> INFORMATION SUPPLIED:
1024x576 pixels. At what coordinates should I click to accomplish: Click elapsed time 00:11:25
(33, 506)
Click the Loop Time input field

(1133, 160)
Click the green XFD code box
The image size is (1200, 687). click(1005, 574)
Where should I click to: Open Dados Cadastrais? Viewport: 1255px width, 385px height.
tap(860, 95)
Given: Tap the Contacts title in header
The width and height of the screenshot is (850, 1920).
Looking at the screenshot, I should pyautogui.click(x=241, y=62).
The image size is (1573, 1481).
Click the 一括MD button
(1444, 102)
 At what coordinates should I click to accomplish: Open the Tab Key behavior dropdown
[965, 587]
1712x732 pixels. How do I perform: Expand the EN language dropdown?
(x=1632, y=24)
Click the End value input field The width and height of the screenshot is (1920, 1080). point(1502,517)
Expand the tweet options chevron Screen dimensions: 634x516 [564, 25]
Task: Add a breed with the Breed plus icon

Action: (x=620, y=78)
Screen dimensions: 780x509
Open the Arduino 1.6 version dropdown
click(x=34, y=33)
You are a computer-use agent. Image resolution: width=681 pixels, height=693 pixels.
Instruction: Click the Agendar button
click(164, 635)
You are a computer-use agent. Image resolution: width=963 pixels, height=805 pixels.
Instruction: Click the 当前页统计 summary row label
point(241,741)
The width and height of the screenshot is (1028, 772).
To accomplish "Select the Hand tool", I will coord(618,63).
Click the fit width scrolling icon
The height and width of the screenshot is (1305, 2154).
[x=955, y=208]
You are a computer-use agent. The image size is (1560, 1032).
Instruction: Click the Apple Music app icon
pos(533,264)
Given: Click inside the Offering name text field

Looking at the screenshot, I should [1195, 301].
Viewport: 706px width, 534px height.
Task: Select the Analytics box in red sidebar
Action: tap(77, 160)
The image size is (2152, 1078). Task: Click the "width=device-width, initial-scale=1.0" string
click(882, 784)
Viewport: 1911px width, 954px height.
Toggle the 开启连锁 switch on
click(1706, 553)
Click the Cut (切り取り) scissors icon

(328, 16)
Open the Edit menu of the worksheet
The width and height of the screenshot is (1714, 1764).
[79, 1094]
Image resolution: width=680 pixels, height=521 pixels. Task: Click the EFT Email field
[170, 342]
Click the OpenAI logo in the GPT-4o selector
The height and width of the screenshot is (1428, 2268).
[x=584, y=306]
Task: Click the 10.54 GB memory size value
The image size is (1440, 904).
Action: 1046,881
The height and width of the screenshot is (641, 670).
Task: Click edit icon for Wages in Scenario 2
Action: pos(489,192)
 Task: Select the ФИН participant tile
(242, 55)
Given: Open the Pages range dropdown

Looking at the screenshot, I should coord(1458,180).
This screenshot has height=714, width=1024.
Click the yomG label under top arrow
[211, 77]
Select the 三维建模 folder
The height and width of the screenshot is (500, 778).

> TO DO:
Extract the stretch of the records from the start through the line containing "pos(533,264)", both ends included, and repeat those lines exactly.

> SOLUTION TO THIS EXERCISE:
1024x576 pixels. At what coordinates should I click to accomplish: Click elapsed time 00:11:25
(33, 506)
Click the Loop Time input field

(1133, 160)
Click the green XFD code box
The image size is (1200, 687). click(1005, 574)
Where should I click to: Open Dados Cadastrais? Viewport: 1255px width, 385px height.
tap(860, 95)
Given: Tap the Contacts title in header
The width and height of the screenshot is (850, 1920).
Looking at the screenshot, I should pyautogui.click(x=241, y=62).
The image size is (1573, 1481).
Click the 一括MD button
(1444, 102)
 At what coordinates should I click to accomplish: Open the Tab Key behavior dropdown
[965, 587]
1712x732 pixels. How do I perform: Expand the EN language dropdown?
(x=1632, y=24)
Click the End value input field The width and height of the screenshot is (1920, 1080). point(1502,517)
Expand the tweet options chevron Screen dimensions: 634x516 [564, 25]
Task: Add a breed with the Breed plus icon

Action: (x=620, y=78)
Screen dimensions: 780x509
Open the Arduino 1.6 version dropdown
click(x=34, y=33)
You are a computer-use agent. Image resolution: width=681 pixels, height=693 pixels.
Instruction: Click the Agendar button
click(164, 635)
You are a computer-use agent. Image resolution: width=963 pixels, height=805 pixels.
Instruction: Click the 当前页统计 summary row label
point(241,741)
The width and height of the screenshot is (1028, 772).
To accomplish "Select the Hand tool", I will coord(618,63).
Click the fit width scrolling icon
The height and width of the screenshot is (1305, 2154).
[x=955, y=208]
You are a computer-use agent. The image size is (1560, 1032).
Instruction: Click the Apple Music app icon
pos(533,264)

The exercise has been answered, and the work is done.